Voldenet m: sub x() returns Int:D { Nil }; x().WHAT.say' 14:11
camelia ===SORRY!=== Error while compiling <tmp>
Two terms in a row
at <tmp>:1
------> x() returns Int:D { Nil }; x().WHAT.say⏏'
expecting any of:
infix
infix stopper
statement end
statement …
Voldenet m: sub x() returns Int:D { Nil }; x().WHAT.say
camelia Nil
Voldenet I'm not sure about getting Nil from a routine apparently returning `Int:D` 14:12
lizmat Nil is allowed to do that, as is Failure
m: sub a(--> Int:D) { fail "foo" }; say a 14:13
camelia foo
in sub a at <tmp> line 1
in block <unit> at <tmp> line 1
Nemokosch > Absence of a value or a benign failure
the problem itself is combining these two things
the "absence of a value" has all reasons to still obey type safety 14:14
Actually, it can be argued that a failure also has
Voldenet If I wanted type safety, I'd say that `Int` should either return `(Int)` or `Int:D`
failure is an exception, so I'd expect the call to never return anything 14:15
lizmat suppose types were checked for Failure and Nil, then any sub potentially return a Failure or Nil would not be able to have a return constraint
Nemokosch I frankly don't get why failures are even allowed to silently fall back to "the absence of a value"

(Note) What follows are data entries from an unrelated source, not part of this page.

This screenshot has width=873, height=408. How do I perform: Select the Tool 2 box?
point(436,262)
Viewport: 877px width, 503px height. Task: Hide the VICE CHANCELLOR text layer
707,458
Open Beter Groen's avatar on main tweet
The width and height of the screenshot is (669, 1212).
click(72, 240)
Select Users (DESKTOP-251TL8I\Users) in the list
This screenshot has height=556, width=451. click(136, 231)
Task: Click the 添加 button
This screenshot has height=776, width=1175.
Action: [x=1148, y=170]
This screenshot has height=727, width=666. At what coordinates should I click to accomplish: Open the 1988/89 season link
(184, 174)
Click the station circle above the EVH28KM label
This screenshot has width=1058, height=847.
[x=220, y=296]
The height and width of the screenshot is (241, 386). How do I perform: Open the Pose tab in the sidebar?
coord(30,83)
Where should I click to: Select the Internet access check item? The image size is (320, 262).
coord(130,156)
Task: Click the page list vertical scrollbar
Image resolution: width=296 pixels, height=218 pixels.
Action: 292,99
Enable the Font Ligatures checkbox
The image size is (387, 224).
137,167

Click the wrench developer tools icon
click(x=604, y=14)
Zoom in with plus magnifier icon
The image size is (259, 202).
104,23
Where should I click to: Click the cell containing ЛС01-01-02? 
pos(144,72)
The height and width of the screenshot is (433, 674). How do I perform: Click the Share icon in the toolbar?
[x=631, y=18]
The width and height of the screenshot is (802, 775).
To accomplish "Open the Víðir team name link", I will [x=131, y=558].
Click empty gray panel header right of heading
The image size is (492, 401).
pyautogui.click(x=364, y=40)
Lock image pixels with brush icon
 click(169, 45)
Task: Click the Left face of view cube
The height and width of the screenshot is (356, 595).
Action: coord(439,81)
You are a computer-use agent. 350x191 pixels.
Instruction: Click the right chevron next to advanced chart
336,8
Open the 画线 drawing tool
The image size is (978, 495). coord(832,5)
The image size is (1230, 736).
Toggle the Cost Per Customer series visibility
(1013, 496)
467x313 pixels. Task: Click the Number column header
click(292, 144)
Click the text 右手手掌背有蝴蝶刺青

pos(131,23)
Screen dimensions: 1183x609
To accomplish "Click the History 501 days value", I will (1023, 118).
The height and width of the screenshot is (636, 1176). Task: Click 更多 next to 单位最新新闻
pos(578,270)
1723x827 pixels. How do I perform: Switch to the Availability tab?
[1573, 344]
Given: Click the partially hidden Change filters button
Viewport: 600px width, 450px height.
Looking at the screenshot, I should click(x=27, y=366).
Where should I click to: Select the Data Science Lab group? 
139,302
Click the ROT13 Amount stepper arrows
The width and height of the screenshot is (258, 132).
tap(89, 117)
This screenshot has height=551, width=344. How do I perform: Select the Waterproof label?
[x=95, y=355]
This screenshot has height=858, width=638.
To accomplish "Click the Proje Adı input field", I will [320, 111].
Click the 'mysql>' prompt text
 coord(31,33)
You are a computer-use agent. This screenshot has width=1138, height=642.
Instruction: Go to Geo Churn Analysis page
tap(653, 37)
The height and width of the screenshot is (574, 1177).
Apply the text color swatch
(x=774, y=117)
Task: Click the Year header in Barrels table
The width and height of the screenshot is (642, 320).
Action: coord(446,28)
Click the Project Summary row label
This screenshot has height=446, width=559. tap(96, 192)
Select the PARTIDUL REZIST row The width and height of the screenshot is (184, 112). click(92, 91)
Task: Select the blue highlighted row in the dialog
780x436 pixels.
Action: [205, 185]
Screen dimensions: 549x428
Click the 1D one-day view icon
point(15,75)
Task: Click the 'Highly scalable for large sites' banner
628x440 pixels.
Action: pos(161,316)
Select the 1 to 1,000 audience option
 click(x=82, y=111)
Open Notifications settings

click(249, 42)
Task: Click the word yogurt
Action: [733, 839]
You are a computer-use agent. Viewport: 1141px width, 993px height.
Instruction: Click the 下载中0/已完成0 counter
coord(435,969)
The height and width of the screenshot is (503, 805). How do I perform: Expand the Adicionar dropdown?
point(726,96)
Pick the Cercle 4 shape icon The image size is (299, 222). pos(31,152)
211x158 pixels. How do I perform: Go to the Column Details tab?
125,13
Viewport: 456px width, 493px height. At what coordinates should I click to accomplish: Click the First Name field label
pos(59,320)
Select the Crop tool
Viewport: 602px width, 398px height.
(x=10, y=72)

But if they are allowed to do that, maybe even a failure should obey type annotations...
you wish but Failure is not an Exception 14:16
lizmat Failure wraps an Exception
it's an Exception with a built-in bomb disposal team :-) 14:17
Nemokosch I'm not sure I like the idea of "failures" in the first place but for all intents and purposes, they keep your code running, they don't break the flow
they act much more like values than exceptions
lizmat m: dd [].pop 14:18
camelia Failure.new(exception => X::Cannot::Empty.new(action => "pop", what => "Array"), backtrace => Backtrace.new)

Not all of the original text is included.